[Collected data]
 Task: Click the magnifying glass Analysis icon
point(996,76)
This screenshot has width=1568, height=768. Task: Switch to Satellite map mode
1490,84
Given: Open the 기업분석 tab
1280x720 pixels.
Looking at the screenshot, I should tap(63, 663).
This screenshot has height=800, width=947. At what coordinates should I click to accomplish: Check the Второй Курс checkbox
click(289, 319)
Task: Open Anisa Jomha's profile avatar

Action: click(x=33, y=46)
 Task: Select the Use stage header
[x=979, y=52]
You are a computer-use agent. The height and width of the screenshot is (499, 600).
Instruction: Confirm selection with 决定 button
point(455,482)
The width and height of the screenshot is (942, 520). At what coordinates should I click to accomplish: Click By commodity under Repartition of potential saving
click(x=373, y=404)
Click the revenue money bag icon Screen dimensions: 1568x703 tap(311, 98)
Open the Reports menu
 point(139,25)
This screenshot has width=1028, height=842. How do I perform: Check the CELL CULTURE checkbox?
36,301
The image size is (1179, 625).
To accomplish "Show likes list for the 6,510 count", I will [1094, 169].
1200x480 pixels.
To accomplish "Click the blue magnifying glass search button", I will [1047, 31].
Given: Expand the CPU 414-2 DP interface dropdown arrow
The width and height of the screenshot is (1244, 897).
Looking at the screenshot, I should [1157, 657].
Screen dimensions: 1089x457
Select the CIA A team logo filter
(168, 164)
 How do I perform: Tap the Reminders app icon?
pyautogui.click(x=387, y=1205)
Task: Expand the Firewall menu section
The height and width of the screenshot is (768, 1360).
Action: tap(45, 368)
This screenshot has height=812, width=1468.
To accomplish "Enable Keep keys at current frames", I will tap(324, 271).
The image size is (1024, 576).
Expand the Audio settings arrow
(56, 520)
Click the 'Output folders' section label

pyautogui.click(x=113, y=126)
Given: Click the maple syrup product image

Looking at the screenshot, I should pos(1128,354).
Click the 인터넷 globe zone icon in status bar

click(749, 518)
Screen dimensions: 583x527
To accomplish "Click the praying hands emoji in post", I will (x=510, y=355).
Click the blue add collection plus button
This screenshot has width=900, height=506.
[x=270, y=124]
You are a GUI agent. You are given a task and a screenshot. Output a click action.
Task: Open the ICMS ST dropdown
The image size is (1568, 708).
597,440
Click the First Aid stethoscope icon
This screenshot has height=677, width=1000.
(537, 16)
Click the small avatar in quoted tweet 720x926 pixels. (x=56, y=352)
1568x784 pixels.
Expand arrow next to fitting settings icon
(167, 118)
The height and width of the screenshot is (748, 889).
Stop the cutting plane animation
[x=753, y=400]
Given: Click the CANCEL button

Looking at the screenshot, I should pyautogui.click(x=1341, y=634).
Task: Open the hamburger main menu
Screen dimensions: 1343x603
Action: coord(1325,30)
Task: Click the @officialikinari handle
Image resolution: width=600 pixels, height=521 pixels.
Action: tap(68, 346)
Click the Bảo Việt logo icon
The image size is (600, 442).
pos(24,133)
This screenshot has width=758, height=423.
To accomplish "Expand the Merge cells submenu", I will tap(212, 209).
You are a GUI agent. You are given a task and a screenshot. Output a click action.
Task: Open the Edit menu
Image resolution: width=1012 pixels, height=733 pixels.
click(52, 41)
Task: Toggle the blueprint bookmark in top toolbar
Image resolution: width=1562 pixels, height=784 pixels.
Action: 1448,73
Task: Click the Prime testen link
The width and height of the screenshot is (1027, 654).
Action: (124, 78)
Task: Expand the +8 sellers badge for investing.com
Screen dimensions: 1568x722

Problem statement :: Note down each line above where the word "dropdown" occurs.

Written solution ::
Given: Expand the CPU 414-2 DP interface dropdown arrow
Task: Open the ICMS ST dropdown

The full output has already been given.